People experience equitable mobility freedom, where everyone can safely, conveniently and independently get where they need and want to go with minimum harm to the planet. Transport is decarbonised, streets are reclaimed from cars, and people feel a connection to their community.
Values and Principles
Transport policy must be underpinned by the following values and principles:
- Honour Te Tiriti o Waitangi: Tino rangatiratanga is upheld by prioritising Māori communities and aspirations and by deciding all transport projects and infrastructure using a Tiriti-based model.
- Ecological Wisdom: All transport modes should be carbon neutral. Other negative effects of transport on the environment must also be minimised.
- Social Responsibility: Transport should equitably (i.e. including those facing disability or access barriers) connect everyone to their needs.
- Appropriate Decision-Making: People disadvantaged by the transport system, workers, and affected communities, should be involved with decisions made about transport infrastructure and services, incorporating evidence-based best practice for emissions reduction and safety improvements.
- Non-Violence: Transport infrastructure should be built and operated with the aim of increasing community connectedness and having nobody killed or seriously injured on the transport network.
The Green Party’s strategic goals include:
“Sustainable transport (...) will predominate.”
Actions in this policy that will help reach this goal include:
- Ensure that public and active transport networks are well-integrated, and provide high frequency services with high-quality transfers, where appropriate, in order to provide a truly convenient alternative to a car. [...] (3.1)
- Update building planning standards to require safe access for pedestrians (including wheelchair users) and cyclists, including bike parking and connections to public transport. (3.6)
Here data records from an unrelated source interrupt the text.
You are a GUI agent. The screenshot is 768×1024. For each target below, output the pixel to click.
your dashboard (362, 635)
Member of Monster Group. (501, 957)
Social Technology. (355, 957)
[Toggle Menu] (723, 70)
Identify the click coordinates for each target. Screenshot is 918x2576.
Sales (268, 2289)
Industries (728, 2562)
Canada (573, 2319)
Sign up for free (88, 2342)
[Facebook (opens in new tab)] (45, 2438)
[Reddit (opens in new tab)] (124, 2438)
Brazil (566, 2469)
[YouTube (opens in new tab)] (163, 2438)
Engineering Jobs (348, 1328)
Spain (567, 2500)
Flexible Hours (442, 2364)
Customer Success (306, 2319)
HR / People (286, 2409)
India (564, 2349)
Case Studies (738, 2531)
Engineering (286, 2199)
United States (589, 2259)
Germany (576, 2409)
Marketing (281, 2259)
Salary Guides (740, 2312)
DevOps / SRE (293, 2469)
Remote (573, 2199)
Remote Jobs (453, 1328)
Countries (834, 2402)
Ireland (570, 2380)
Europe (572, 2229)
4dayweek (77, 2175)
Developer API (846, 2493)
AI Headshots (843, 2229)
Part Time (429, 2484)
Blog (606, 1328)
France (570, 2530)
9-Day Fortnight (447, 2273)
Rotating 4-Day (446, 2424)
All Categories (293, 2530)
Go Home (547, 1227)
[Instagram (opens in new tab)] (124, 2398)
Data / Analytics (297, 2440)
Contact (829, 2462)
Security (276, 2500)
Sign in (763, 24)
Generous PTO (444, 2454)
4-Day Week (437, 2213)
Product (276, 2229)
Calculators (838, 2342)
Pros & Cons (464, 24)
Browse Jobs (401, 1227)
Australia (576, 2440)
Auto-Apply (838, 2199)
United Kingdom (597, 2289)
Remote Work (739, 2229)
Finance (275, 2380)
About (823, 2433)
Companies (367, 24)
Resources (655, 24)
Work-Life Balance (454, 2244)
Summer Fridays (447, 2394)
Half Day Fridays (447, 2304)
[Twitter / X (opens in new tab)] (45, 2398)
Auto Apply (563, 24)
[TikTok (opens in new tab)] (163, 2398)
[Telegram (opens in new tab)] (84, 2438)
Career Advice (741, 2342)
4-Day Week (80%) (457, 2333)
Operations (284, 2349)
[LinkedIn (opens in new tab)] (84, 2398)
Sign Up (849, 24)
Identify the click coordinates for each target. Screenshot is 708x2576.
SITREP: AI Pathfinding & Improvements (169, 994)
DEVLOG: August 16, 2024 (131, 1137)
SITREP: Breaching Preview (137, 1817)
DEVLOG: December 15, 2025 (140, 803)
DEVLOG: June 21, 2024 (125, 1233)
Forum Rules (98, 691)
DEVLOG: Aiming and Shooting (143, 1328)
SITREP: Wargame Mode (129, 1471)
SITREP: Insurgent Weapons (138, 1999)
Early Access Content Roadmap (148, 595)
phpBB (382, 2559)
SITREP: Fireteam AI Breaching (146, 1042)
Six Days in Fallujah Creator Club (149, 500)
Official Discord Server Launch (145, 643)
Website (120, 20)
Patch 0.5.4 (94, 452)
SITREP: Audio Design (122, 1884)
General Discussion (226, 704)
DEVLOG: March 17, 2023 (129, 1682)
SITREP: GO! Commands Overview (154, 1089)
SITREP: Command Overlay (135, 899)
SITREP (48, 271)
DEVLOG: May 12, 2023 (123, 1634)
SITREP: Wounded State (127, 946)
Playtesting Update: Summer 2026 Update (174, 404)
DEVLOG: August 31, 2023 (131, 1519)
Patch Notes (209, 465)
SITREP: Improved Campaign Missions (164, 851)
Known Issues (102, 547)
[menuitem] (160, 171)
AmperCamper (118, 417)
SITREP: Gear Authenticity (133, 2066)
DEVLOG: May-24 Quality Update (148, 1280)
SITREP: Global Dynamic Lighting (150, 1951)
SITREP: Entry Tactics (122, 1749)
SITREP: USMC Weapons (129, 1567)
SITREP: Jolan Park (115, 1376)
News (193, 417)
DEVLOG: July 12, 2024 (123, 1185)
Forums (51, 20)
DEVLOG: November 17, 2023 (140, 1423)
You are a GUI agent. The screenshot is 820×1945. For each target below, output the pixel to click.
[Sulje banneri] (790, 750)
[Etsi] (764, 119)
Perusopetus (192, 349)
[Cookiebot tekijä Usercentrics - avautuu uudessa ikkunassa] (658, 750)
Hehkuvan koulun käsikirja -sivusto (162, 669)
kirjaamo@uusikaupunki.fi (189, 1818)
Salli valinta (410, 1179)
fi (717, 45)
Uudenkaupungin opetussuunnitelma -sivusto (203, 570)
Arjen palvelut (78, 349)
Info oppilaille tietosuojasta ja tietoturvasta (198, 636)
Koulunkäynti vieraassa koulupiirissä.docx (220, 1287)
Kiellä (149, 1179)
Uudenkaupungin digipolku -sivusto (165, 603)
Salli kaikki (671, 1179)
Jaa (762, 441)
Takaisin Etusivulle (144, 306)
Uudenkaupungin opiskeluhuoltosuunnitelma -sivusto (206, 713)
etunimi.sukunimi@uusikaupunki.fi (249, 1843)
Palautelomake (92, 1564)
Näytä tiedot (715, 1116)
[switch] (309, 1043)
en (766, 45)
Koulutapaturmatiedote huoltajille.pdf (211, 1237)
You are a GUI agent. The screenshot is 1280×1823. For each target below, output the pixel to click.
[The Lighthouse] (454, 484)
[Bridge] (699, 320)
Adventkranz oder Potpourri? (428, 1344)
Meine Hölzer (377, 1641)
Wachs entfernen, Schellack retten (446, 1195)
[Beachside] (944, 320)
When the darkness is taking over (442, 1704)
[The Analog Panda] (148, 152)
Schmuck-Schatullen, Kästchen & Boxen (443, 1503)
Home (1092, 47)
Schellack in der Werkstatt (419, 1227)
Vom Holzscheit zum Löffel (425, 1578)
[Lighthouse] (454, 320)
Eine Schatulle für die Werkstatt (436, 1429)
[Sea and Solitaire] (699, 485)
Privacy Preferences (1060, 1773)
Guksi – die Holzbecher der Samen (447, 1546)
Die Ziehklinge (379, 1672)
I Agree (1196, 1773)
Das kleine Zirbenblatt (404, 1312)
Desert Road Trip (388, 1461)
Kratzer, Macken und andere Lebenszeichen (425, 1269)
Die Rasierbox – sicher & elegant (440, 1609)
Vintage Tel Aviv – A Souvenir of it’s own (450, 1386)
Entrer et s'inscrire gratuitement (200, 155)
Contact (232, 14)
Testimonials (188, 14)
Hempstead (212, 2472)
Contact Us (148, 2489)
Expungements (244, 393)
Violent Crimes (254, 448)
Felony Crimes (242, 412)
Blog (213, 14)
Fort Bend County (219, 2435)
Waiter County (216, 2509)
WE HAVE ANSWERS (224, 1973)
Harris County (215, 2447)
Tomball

- Banning the import of new and used fossil-fuel vehicles to New Zealand at or before 2030 with limited exceptions. (4.25.1)
- Encourage transit-oriented development (TOD) and other forms of increased residential density along rail and other high quality public transport corridors. (3.10)
- Build surface light rail through key routes in our major cities. (4.3)
- Ensuring that necessary zero-emission heavy vehicles are affordable (in comparison with diesels), through tax incentives and funding. (4.27.4)
Transport is deeply connected to many other policies. The Housing and Sustainable Communities Policy is key to enabling successful transport and the Energy Policy is key to ensure our system is reliable, clean and resilient. The Climate Change Policy is integral to all these policies.
Additionally, transport connects strongly with our Youth Policy (especially as young people are a significant proportion of public transport users), and the Women’s, Rainbow, and Disability Policies. There are also connections to our Trade and Foreign Investment and Tourism Policies.